▶ Textauszug:
++++++++++

Man kann alle Philosophie, so fern sie sich auf Gründe der Erfahrung fußt, empirische, die aber, so lediglich aus Prinzipien a priori, ihre Lehren vorträgt, reine Philosophie nennen. Die letztere, wenn sie bloß formal ist, heißt Logik; ist sie aber auf bestimmte Gegenstände des Verstandes eingeschränkt, so heißt sie Metaphysik.
Auf solche Weise entspringt die Idee einer zwiefachen Metaphysik, einer Metaphysik der Natur und einer Metaphysik der Sitten. Die Physik wird also ihren empirischen, aber auch einen rationalen Teil haben; die Ethik gleichfalls, wiewohl hier der empirische Teil besonders praktische Anthropologie, der rationale aber eigentlich Moral heißen könnte.
Alle Gewerbe, Handwerke und Künste haben durch die Verteilung der Arbeiten gewonnen, da nämlich nicht einer alles macht, sondern jeder sich auf gewisse Arbeit, die sich ihrer Behandlungsweise nach von andern merklich unterscheidet, einschränkt, um sie in der größten Vollkommenheit und mit mehrerer Leichtigkeit leisten zu können. Wo die Arbeiten so nicht unterschieden und verteilt werden, wo jeder ein Tausendkünstler ist, da liegen die Gewerbe noch in der größten Barbarei. Aber ob dieses zwar für sich ein der Erwägung nicht unwürdiges Objekt wäre, zu fragen: ob die reine Philosophie in allen ihren Teilen nicht ihren besonderen Mann erheische, und es um das Ganze des gelehrten Gewerbes nicht besser stehen würde, wenn die, so das Empirische mit dem Rationalen dem Geschmacke des Publikums gemäß nach allerlei ihnen selbst unbekannten Verhältnissen gemischt zu verkaufen gewohnt sind, die sich Selbstdenker, andere aber, die den bloß rationalen Teil zubereiten, Grübler nennen, gewarnt würden, nicht zwei Geschäfte zugleich zu treiben, die in der Art, sie zu behandeln, gar sehr verschieden sind, zu deren jedem vielleicht ein besonderes Talent erfordert wird, und deren Verbindung in einer Person nur Stümper hervorbringt: so frage ich hier doch nur, ob nicht die Natur der Wissenschaft es erfordere, den empirischen von dem rationalen Teil jederzeit sorgfältig abzusondern und vor der eigentlichen (empirischen) Physik eine Metaphysik der Natur, vor der praktischen Anthropologie aber eine Metaphysik der Sitten voranzuschicken, die von allem Empirischen sorgfältig gesäubert sein müssten, um zu wissen, wie viel reine Vernunft in beiden Fällen leisten könne, und aus welchen Quellen sie selbst diese ihre Belehrung a priori schöpfe, es mag übrigens das letztere Geschäfte von allen Sittenlehrern (deren Name Legion heißt) oder nur von einigen, die Beruf dazu fühlen, getrieben werden.

++++++++++

▶ Aufgabe 1:
Beantworte zum Textauszug diese Fragen:
(a) Wie heißt die reine Philosophie, wenn sie bloß formal ist?
(b) Wie könnte der rationale Teil der Ethik eigentlich heißen?
(c) Unter welchen Umständen liegen die Gewerbe noch in der größten Barbarei?
▶ Aufgabe 2:
Entnimm dem Textauszug wortgetreu die Stelle von „Man kann alle“ bis „heißt sie Metaphysik.“.
Die Einträge haben mit dem Textauszug nichts zu tun.

▶ Datensätze:
++++++++++

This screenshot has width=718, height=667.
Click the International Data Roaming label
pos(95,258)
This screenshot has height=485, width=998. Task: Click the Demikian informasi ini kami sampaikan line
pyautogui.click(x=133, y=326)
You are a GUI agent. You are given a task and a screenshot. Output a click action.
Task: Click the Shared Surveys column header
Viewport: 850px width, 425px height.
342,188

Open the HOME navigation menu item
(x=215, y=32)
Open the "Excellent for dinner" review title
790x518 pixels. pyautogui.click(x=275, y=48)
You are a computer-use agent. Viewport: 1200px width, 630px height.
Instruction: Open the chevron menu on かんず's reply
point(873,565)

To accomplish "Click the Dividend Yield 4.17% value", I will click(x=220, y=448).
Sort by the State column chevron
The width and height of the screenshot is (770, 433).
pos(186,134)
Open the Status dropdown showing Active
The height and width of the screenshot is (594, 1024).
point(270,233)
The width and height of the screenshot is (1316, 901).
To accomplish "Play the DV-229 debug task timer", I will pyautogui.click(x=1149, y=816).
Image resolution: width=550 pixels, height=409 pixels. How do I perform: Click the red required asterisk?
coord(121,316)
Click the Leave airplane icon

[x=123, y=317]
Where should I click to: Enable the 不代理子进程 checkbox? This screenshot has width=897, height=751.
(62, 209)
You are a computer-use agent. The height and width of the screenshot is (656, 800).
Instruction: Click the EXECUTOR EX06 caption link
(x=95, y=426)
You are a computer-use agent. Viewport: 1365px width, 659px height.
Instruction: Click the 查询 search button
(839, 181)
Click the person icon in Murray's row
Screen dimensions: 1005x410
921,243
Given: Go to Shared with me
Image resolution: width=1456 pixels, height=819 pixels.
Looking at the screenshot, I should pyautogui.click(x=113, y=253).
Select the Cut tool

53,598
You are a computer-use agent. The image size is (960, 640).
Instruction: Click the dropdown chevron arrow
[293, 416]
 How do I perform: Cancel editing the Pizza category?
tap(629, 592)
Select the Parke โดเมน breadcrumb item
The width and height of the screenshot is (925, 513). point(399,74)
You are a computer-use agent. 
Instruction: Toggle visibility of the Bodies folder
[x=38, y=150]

++++++++++

▶ Schriftliche Antwort 1:
(a) Logik.
(b) Moral.
(c) Wenn die Arbeiten nicht unterschieden und verteilt werden und jeder ein Tausendkünstler ist.

▶ Schriftliche Antwort 2:
Man kann alle Philosophie, so fern sie sich auf Gründe der Erfahrung fußt, empirische, die aber, so lediglich aus Prinzipien a priori, ihre Lehren vorträgt, reine Philosophie nennen. Die letztere, wenn sie bloß formal ist, heißt Logik; ist sie aber auf bestimmte Gegenstände des Verstandes eingeschränkt, so heißt sie Metaphysik.